ロバート=オーウェン Robert Owen 1771-1858 は北ウェールズの手工業者の家に生まれ、商店に店員として奉公しながら各地を転々とした。産業革命が進行していたマンチェスターで紡績工場の経営に加わり、さまざまな技術改良を加えながら生産量を増やし、富を得た。しかし若いころから労働者の状態には心を痛めていたので、資本家と労働者が共同で経営する理想的な工場をつくろうと考え、1800年にスコットランドのニューラナークに紡績工場をつくり、そこでも経営に成功して綿業王とも言われた。

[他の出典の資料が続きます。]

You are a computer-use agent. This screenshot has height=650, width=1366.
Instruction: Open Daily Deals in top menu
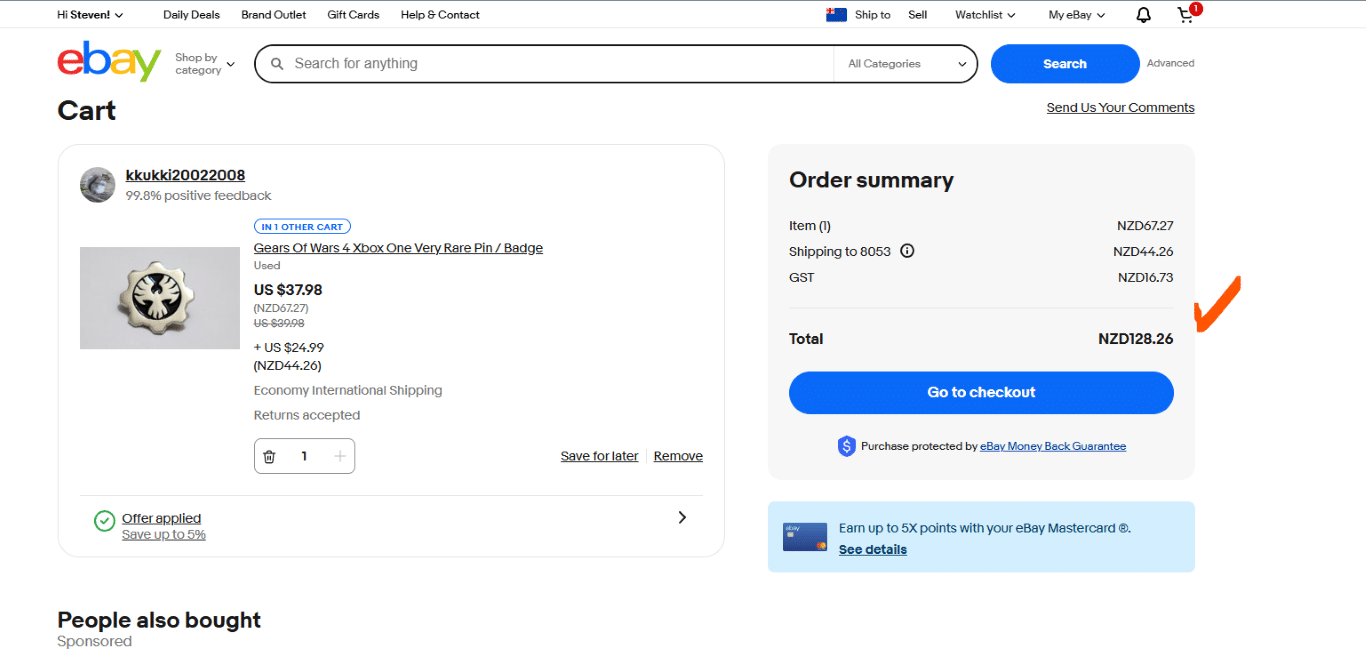[191, 15]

 紡績会社の経営に成功する一方、労働者の貧困という現実を見て、その救済を目指した。はじめは資本家の努力による社会改良が可能と考え、自らもニューラナークの紡績工場で法律と教育によって労働者の環境を改善できるという考えていたが、1813年頃から社会主義的改革に転じ、労働運動や協同組合運動を指導するようになった。1819年には紡績工場法(木綿工場法)の制定に尽力し、9歳以下の労働の禁止と16歳以下の少年工の労働時間を12時間に制限を実現させた。 → 工場法
 1825年にはアメリカに渡ってニューハーモニー村という共産制社会の実験を行ったが失敗した。その思想は社会主義であるが、その資本家の善意に期待して社会改良を行おうという姿勢は、マルクスなどから空想的社会主義と批判された。